=== Begin Enclosure ===
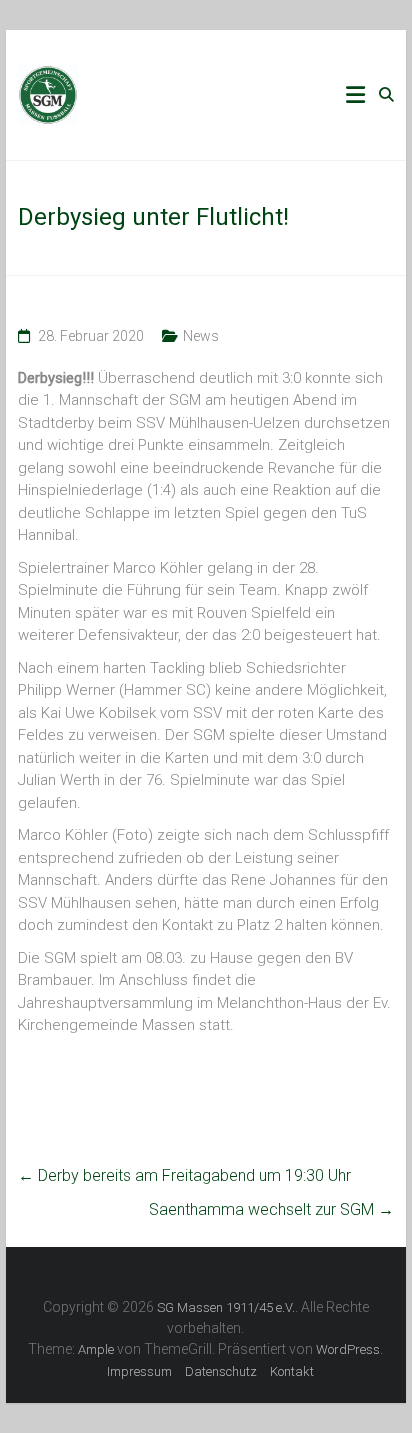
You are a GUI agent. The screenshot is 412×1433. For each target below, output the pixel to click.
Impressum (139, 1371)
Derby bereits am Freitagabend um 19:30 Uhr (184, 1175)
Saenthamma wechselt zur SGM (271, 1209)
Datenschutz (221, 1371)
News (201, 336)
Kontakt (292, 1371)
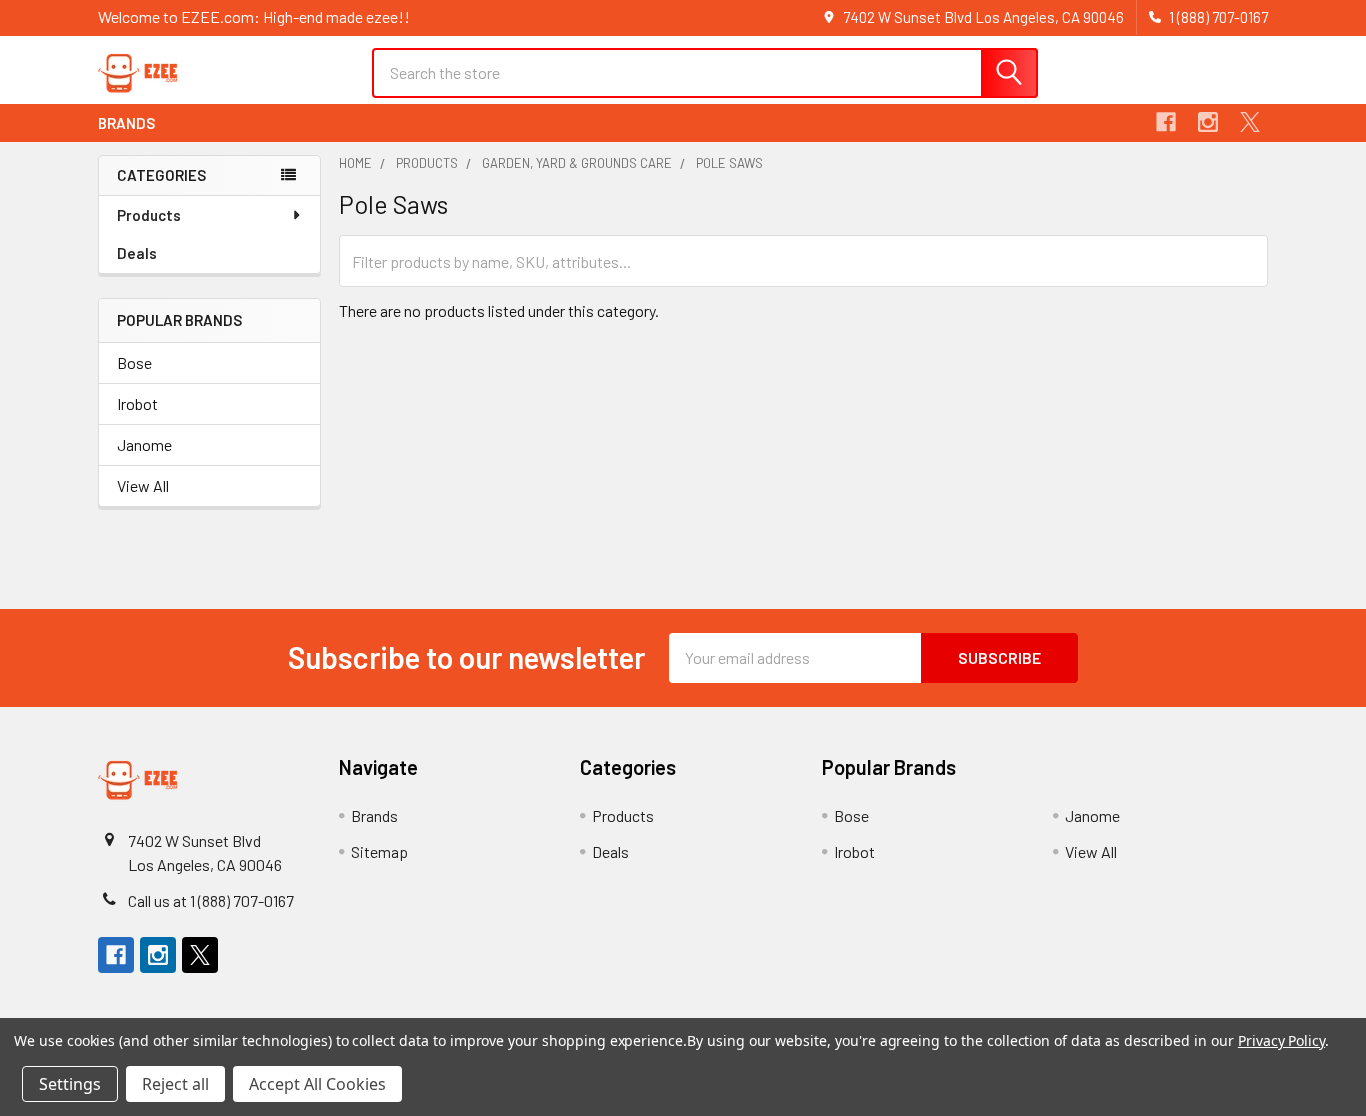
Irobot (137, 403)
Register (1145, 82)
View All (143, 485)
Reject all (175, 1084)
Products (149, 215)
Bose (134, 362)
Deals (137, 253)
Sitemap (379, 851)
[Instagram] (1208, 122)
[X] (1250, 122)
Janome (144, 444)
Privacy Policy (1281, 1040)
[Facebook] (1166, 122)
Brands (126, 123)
=== End Enclosure ===
**AIM OF THE TASK**. When you return the listing, keep each line exact and leave the pictures out.

**ANSWER FOR THE TASK**.
You are a GUI agent. The screenshot is 412×1433. For each target below, output the pixel to click.
Impressum (139, 1371)
Derby bereits am Freitagabend um 19:30 Uhr (184, 1175)
Saenthamma wechselt zur SGM (271, 1209)
Datenschutz (221, 1371)
News (201, 336)
Kontakt (292, 1371)
Irobot (137, 403)
Register (1145, 82)
View All (143, 485)
Reject all (175, 1084)
Products (149, 215)
Bose (134, 362)
Deals (137, 253)
Sitemap (379, 851)
[Instagram] (1208, 122)
[X] (1250, 122)
Janome (144, 444)
Privacy Policy (1281, 1040)
[Facebook] (1166, 122)
Brands (126, 123)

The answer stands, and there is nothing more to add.